··· DOCUMENT EXCERPT

NOTES TO THE UNAUDITED PRO FORMA CONDENSED COMBINED FINANCIAL INFORMATION
1. Basis of Presentation
The pro forma financial statements represent the combined company’s (Agrify and Double or Nothing) unaudited pro forma condensed combined balance sheet as of September 30, 2024, and unaudited pro forma statements of operations for the nine months ended September 30, 2024 and the year ended December 31, 2023. The pro forma financial statements are based on the historical financial statements of Agrify and Double or Nothing, adjusted to give effect to the Transaction, and should be read in conjunction with the historical financial statements from which they are derived.
The pro forma financial statements are presented in United States dollars (“USD”) and prepared in accordance with U.S. GAAP.
The pro forma balance sheet gives effect to the Transaction as if it had occurred on September 30, 2024. The pro forma statements of operations give effect to the Transaction as if it had occurred on January 1, 2023.
In preparing the unaudited pro forma balance sheet and statements of operations in accordance with U.S. GAAP, the following historical information was used:
| ● | Agrify’s Quarterly Report filed on Form 10-Q as of and for the period ended September 30, 2024; |
| ● | Agrify’s Annual Report filed on Form 10-K as of and for the year ended December 31, 2023; |
| ● | Double of Nothing’s unaudited financial statements as of and for the nine months ended September 30, 2024: |
| ● | Double or Nothing’s audited financial statements as of and for the year ended December 31, 2023. |
The unaudited pro forma balance sheet and statements of operations should be read in conjunction with the historical financial statements including the notes thereto, as listed above, which are incorporated by reference.
The pro forma financial statements have been prepared for illustrative purposes only and may not be indicative of the operating results or financial condition that would have been achieved if the Transaction had been completed on the dates or for the periods presented, nor do they purport to project the results of operations or financial position for any future period or as of any future date. The actual financial position and results of operations may differ materially from the pro forma amounts reflected herein due to a variety of factors.
The unaudited pro forma financial statements do not reflect operational and administrative cost savings that may be achieved as a result of the Transaction.

······
··· SUPPLIED MATERIAL

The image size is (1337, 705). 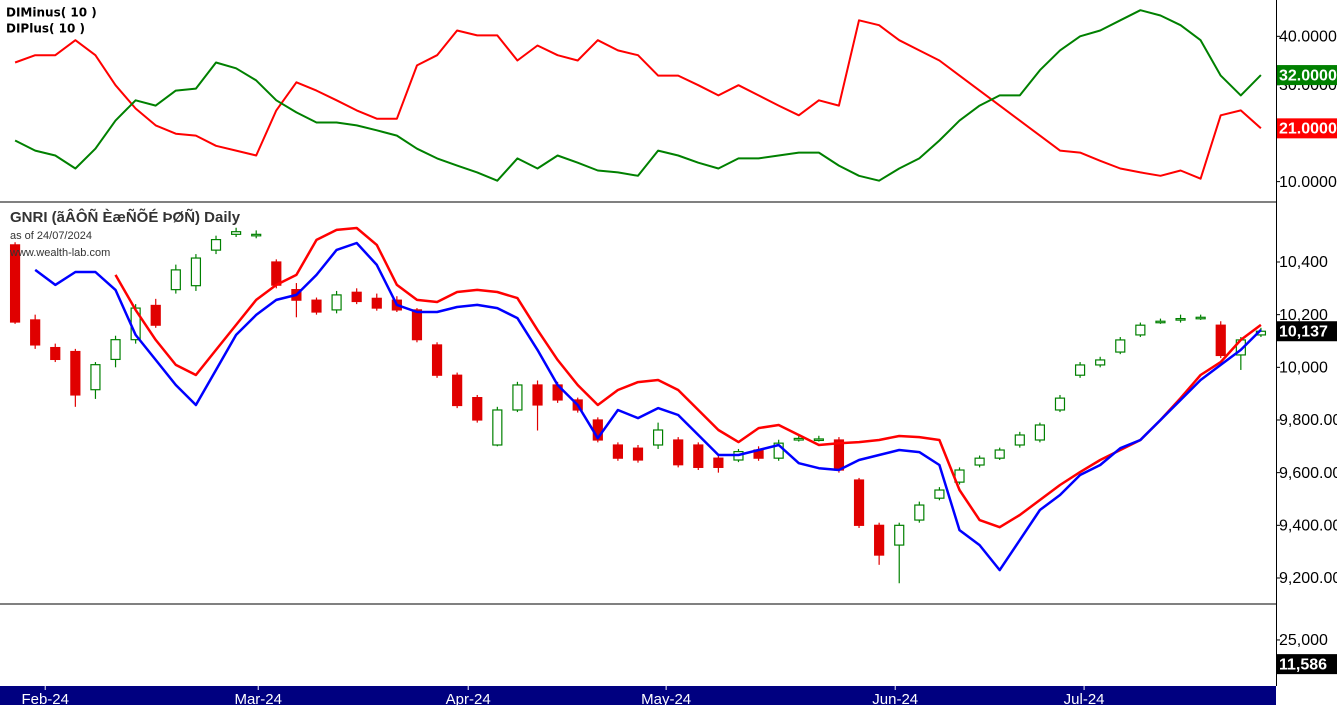 What do you see at coordinates (1308, 38) in the screenshot?
I see `y-tick-label: 40.0000` at bounding box center [1308, 38].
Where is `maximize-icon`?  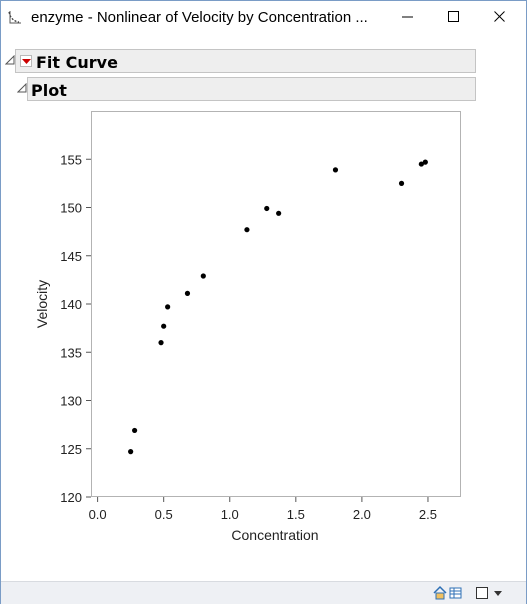 maximize-icon is located at coordinates (454, 16).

······

:: WHAT YOU WILL DO ::
a) In the pro forma notes, what currency are the pro forma financial statements presented in?
b) According to the pro forma notes, why might the pro forma statements not show the results that would actually have been achieved had the Transaction been completed on the dates given? Answer in one to three sentences.
c) Please copy the pro forma notes word for word, from "NOTES TO THE" to "they are derived.".
The data shown above is separate material, unrelated to the pro forma notes.

:: ANSWERS TO THE EXERCISES ::
a) They are presented in United States dollars (USD).

b) The statements were prepared for illustrative purposes only, so they may not reflect the operating results or financial condition that would actually have been achieved. The actual financial position and results may also differ materially from the pro forma amounts because of a variety of factors.

c)
NOTES TO THE UNAUDITED PRO FORMA CONDENSED COMBINED FINANCIAL INFORMATION
1. Basis of Presentation
The pro forma financial statements represent the combined company’s (Agrify and Double or Nothing) unaudited pro forma condensed combined balance sheet as of September 30, 2024, and unaudited pro forma statements of operations for the nine months ended September 30, 2024 and the year ended December 31, 2023. The pro forma financial statements are based on the historical financial statements of Agrify and Double or Nothing, adjusted to give effect to the Transaction, and should be read in conjunction with the historical financial statements from which they are derived.